- DVD cover
- Directed by: Selvaa
- Written by: Selvaa G. K. Gopinath
- Produced by: K. S. Sreenivasan
- Starring: Arjun Namitha Keerthi Chawla
- Cinematography: K. S. Shiva
- Edited by: S. Sathish J. N. Harsh
- Music by: D. Imman
- Production company: Vasan Visual Ventures
- Release date: 2 December 2005;
- Country: India
- Language: Tamil

= Aanai =

2005 film directed by Selva

Aanai: Born to Fight ( Order) is a 2005 Indian Tamil-language vigilante action film directed and co-written by Selvaa. The film stars Arjun, Namitha and Keerthi Chawla, while Vadivelu, Sanghavi and Manoj K. Jayan play pivotal roles. D. Imman composed the soundtrack, while Shiva was the cinematographer. It is a remake of the 2004 American film Man on Fire. The film was released on 2 December 2005.

== Plot ==

Vijay is an ex-police officer who is persuaded by his former boss to be the bodyguard of a millionaire's 8-year-old daughter named Priya. However, Priya gets kidnapped by a militant called Ahmed Khan in London, where Vijay sets out on a rampage to exact vengeance and save Priya.

== Production ==
Selva, who had directed Arjun in Karnaa (1995) and the long delayed Manikanda (2006) was signed by Vasan Visual Ventures to work with him again. The actor signed on for a hiked price of ₹1 crore, following the success of his previous film Giri. The unit had a 15-day shooting stint in Hyderabad in February 2005, with two of the lead actresses Namitha and Sanghavi involved in the shoot. The film featured a new editing technique tried by Satish and Harsha, while the team shot three songs with Arjun and Namitha in London, notably near the London Eye and Windsor Castle. Another song "Kada Seema Kada" was shot with Arjun and Namitha at Mohan Studio in Chennai, with the actor notably wearing four inch heels to make up for height difference with the actress.
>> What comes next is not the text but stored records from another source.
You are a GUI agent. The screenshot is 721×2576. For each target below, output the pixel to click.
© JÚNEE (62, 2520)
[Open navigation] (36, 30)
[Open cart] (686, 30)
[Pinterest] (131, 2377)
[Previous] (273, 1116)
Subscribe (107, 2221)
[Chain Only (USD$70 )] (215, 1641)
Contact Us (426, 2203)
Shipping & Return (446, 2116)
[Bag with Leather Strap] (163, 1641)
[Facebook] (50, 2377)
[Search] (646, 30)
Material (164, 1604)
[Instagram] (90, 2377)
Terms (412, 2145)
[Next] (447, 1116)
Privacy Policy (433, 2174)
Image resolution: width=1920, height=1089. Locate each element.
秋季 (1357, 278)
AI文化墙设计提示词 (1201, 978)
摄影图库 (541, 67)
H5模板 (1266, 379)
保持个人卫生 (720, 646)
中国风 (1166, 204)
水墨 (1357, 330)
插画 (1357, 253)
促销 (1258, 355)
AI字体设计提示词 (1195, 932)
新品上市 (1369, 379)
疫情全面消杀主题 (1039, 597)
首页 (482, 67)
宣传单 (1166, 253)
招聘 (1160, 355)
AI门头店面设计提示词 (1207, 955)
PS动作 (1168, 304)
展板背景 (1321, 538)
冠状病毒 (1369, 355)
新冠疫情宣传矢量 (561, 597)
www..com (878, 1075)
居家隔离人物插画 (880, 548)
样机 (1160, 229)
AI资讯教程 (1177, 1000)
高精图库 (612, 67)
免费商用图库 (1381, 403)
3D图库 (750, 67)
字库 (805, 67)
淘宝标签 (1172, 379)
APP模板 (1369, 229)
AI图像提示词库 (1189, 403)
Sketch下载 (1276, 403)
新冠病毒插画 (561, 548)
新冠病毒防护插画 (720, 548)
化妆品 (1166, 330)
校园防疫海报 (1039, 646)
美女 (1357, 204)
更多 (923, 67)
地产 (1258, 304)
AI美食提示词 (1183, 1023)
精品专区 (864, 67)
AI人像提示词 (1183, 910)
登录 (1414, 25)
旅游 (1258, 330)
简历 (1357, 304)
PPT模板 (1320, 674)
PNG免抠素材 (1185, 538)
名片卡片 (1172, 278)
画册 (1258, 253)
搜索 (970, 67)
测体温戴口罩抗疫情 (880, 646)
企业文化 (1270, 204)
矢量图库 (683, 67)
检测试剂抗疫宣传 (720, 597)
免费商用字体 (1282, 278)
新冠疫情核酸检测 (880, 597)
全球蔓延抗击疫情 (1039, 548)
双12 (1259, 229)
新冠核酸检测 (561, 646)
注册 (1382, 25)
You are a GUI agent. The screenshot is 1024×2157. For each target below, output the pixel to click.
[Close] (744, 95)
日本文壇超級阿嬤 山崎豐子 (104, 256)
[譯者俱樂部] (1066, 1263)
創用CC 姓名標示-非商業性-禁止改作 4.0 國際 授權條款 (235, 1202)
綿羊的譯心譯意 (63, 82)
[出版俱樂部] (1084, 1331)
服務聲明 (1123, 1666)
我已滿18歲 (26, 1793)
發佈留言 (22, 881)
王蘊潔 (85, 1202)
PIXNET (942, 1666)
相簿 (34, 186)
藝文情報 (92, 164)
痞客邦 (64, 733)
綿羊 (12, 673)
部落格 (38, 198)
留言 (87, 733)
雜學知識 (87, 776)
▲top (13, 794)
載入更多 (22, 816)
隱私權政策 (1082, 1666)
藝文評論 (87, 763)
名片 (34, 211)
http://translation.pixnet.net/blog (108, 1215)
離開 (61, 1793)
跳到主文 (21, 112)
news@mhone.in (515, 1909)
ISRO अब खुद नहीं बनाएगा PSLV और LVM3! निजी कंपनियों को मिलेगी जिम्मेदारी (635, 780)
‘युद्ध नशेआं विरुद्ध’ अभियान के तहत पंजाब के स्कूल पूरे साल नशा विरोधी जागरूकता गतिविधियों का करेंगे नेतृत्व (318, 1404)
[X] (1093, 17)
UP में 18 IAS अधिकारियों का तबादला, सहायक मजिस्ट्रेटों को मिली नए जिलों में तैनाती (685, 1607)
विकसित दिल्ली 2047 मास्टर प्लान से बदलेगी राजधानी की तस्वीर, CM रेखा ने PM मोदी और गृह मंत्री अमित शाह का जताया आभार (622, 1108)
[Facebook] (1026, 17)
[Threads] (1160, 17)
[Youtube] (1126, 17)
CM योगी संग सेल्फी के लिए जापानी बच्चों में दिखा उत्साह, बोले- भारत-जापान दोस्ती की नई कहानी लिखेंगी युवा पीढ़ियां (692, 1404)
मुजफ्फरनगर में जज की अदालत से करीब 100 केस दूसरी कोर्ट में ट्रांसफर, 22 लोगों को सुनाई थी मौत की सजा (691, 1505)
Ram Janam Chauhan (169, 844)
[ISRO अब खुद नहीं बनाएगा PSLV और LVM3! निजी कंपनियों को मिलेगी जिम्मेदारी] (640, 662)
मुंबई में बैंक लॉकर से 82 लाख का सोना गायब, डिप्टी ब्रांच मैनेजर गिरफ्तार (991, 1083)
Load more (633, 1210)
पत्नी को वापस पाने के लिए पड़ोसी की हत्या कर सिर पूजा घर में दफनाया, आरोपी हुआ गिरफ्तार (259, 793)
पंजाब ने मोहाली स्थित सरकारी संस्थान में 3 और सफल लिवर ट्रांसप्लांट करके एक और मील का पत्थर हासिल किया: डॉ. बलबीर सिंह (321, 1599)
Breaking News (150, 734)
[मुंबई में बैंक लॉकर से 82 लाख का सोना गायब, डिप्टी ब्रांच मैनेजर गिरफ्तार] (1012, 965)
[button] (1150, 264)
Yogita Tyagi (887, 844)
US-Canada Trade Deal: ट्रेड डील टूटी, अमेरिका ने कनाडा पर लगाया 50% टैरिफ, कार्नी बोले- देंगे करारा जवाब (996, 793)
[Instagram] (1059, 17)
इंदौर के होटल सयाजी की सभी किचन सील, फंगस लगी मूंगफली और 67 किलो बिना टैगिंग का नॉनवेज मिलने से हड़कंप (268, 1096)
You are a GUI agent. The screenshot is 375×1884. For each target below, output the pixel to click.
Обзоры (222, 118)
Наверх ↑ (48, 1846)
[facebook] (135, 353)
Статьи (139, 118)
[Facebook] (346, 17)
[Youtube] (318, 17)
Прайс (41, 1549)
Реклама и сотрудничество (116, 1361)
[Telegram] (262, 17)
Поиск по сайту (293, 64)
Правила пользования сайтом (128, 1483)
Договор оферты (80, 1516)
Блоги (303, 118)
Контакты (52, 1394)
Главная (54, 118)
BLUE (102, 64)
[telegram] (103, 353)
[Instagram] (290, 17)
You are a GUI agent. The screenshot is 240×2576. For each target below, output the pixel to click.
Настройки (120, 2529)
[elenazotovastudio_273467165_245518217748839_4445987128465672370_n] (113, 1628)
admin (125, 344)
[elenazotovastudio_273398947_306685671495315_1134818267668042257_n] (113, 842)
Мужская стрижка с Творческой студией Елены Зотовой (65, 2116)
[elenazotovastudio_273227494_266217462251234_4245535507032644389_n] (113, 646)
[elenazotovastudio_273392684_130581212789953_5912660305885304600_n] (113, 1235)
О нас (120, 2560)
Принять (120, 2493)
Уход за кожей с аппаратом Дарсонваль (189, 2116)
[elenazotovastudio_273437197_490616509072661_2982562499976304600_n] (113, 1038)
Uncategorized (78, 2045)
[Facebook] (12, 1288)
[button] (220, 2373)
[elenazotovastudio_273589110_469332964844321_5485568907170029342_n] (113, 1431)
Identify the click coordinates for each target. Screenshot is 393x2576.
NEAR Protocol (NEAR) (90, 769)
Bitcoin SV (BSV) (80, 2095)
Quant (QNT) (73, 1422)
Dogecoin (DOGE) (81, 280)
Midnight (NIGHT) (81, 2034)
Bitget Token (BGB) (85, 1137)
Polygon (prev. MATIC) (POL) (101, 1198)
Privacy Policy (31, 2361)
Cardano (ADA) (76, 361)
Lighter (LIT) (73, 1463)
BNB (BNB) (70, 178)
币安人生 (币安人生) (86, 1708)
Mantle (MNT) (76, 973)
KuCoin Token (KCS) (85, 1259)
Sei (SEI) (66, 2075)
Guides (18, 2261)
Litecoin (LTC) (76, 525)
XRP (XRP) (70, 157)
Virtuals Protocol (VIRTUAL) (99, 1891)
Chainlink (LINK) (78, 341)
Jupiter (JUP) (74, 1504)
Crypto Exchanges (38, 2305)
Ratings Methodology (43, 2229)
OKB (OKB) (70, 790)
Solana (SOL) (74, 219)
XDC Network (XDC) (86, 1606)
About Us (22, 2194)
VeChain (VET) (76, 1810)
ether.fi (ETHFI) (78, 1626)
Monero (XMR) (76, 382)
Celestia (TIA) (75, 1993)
This is the Tamil debut of Keerthi Chawla. During the making of the film, allegations arose that Arjun had been sending lewd messages to Namitha, which led to a brief furore on sets.

== Soundtrack ==
The soundtrack album was composed by D. Imman. The audio launch was held in August 2005.

Track listing
| No. | Title | Lyrics | Singer(s) | Length |
|---|---|---|---|---|
| 1. | "Aanai" (English) | D. Imman | D. Imman |  |
| 2. | "Hey Idupattum" | Pa. Vijay | D. Imman, Srilekha Parthasarathy |  |
| 3. | "Azhagiya Darisanam" | Palani Bharathi | Madhu Balakrishnan, Binni Krishnakumar |  |
| 4. | "Chinnajiru Kilye" | Bharathiyar | Ananthu |  |
| 5. | "Figurudan Oru Naal" | Na. Muthukumar | Karthik, Saindhavi |  |
| 6. | "Kumru Kumrur" | Pa. Vijay | Sirkazhi Sivachidambaram, Annupamaa |  |
| 7. | "Midukkanavaney" | Pa. Vijay | Balram, Mathangi Jagdish |  |
| 8. | "Sare Jahan Se Acha" | Muhammad Iqbal | Srinivas |  |
| 9. | "Enthan Varungala Veetukaraney" | Victor Dass | Rita Thyagarajan |  |

== Critical reception ==
S. R. Ashok Kumar of The Hindu wrote, "Director Selva has wrapped it all up quite well but it is in the second half that he loses his way letting some unwanted songs and fights hamper the flow", criticised Chawla's performance but praised K. S. Shiva's cinematography, Gopinath's dialogues, and Selva's screenplay and direction. Sify wrote, "what could have been an edge-of-the-seat thriller ends up as a badly made mass-masala movie", concluding that the film is "disappointing". Malini Mannath Chennai Online wrote "It's a typical Arjun flick with guns blazing and the 'Action King' all set out to destroy his new set of enemies single-handedly. But this time the foes are not from across the border — probably there has been a surfeit of it — so the patriotism factor, so much a part of his films, is missing here. And for Arjun, it's just yet another role to re-establish his credentials as the 'Action King', for, how much variations can he bring into a role he'd done innumerable times earlier!".